Si muove entro questi confini Arnaud Bernard, che attinge alla filmografia francese per costruire un percorso di ricerca, visiva e psicologica, attorno al personaggio di Manon Lescaut, eroina tutta francese creata dalla penna di Antoine François Prévost nel 1731; il romanzo “Histoire du Chevalier Des Grieux et de Manon Lescaut”, giudicato scandaloso all’epoca, ispirò ben tre compositori nella seconda metà del XIX secolo. Daniel-François-Esprit Auber, Jules Massenet, Giacomo Puccini: a loro, ma soprattutto alle tre Manon, è dedicata la grandiosa soggettiva che apre la Stagione 2024/2025 del Teatro Regio di Torino.

La Manon di Puccini, terza in ordine cronologico, è in realtà la prima messa in scena al Regio (dove, nel 1893, trovò il proprio felicissimo debutto, cui seguì la definitiva consacrazione del Giacomo nazionale dopo un tiepido successo, Le Villi, e un disastro completo, Edgar).
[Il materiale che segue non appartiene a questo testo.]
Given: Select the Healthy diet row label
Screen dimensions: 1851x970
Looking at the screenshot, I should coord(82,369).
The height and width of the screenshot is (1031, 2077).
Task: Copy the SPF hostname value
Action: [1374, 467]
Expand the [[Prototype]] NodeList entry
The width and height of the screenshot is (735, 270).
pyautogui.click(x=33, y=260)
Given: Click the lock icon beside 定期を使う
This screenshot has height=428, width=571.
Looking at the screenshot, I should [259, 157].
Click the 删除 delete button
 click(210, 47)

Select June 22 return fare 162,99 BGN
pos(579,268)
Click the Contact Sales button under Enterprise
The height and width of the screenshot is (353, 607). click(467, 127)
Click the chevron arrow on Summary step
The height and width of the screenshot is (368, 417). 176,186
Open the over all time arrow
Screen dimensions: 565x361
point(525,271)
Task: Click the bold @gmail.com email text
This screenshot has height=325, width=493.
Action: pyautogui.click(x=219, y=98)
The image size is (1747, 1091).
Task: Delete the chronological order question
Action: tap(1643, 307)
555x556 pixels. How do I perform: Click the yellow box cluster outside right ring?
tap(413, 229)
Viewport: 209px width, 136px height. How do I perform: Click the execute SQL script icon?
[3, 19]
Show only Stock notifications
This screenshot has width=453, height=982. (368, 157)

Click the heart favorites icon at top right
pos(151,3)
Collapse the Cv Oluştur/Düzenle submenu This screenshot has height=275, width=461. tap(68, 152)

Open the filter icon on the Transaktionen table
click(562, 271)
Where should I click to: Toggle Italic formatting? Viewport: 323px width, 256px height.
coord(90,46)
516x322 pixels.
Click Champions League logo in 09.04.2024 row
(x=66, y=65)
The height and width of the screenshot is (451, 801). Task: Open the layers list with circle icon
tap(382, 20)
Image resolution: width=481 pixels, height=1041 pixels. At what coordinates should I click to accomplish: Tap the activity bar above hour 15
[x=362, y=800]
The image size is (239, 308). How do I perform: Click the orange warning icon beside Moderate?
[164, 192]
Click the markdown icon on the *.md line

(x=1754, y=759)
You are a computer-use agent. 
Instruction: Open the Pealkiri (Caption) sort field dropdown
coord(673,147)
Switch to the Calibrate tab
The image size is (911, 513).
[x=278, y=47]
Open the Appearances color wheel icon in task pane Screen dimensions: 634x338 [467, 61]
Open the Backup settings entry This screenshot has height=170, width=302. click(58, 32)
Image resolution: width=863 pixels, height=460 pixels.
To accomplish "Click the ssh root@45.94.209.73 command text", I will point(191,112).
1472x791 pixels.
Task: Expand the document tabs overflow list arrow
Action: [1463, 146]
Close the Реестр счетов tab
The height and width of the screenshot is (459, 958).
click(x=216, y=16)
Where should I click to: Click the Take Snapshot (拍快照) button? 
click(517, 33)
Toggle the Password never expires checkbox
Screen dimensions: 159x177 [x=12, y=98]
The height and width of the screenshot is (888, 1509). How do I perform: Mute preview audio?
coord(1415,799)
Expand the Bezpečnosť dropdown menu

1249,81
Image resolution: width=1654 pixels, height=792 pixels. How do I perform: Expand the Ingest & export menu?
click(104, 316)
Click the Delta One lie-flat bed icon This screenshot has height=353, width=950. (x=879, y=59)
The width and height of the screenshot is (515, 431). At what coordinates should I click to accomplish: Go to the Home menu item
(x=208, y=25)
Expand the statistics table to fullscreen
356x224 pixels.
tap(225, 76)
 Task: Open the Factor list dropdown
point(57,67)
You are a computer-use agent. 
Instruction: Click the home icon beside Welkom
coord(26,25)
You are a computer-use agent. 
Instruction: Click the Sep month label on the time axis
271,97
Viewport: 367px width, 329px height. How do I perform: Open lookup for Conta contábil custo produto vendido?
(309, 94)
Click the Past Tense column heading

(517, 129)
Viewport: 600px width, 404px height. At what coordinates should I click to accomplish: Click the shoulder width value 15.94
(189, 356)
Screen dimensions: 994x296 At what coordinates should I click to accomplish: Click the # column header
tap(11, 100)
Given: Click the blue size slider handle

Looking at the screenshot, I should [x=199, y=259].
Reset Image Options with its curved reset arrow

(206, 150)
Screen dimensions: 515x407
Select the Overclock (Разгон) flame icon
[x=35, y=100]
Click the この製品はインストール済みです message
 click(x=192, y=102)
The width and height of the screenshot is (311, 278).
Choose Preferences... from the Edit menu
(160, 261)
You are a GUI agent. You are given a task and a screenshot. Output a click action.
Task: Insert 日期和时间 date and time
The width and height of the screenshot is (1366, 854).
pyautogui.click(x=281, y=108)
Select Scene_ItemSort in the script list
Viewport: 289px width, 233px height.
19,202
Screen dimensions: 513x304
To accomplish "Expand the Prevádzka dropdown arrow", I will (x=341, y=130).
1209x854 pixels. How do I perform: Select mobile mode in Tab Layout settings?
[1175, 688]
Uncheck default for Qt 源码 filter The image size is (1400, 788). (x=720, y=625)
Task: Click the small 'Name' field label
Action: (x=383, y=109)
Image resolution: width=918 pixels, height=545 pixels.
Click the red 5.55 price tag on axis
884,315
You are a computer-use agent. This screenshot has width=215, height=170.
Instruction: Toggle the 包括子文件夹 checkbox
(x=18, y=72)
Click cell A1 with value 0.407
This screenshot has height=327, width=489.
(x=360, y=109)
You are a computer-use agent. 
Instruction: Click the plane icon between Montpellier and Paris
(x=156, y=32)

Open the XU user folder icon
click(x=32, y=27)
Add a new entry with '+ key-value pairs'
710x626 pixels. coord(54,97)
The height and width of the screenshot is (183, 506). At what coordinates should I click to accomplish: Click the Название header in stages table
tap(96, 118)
Torino, città del Cinema all’ombra della Mole, diventa, dunque, set cinematografico, in grado di spaziare dal cinema muto ai lungometraggi anni Sessanta della ribellione femminile, al realismo poetico degli anni Trenta e Quaranta del Novecento: l’onirico surrealismo del sodalizio di Marcel Carné e Jacques Prévert si intreccia al tema dell’amour fou velato di sadismo di Henri-George Clouzot, che trasporta la vicenda della sua Manon nell’epoca devastata della Seconda Guerra mondiale e della fondazione di Israele immediatamente seguente…il deserto palestinese in cui la protagonista muore accende il finale di sfumature religiose che richiamano il destino di lei, inizialmente destinata al convento, proprio come l’analoga Terra promessa americana si fa prigione, e poi tomba, nell’opera di Puccini.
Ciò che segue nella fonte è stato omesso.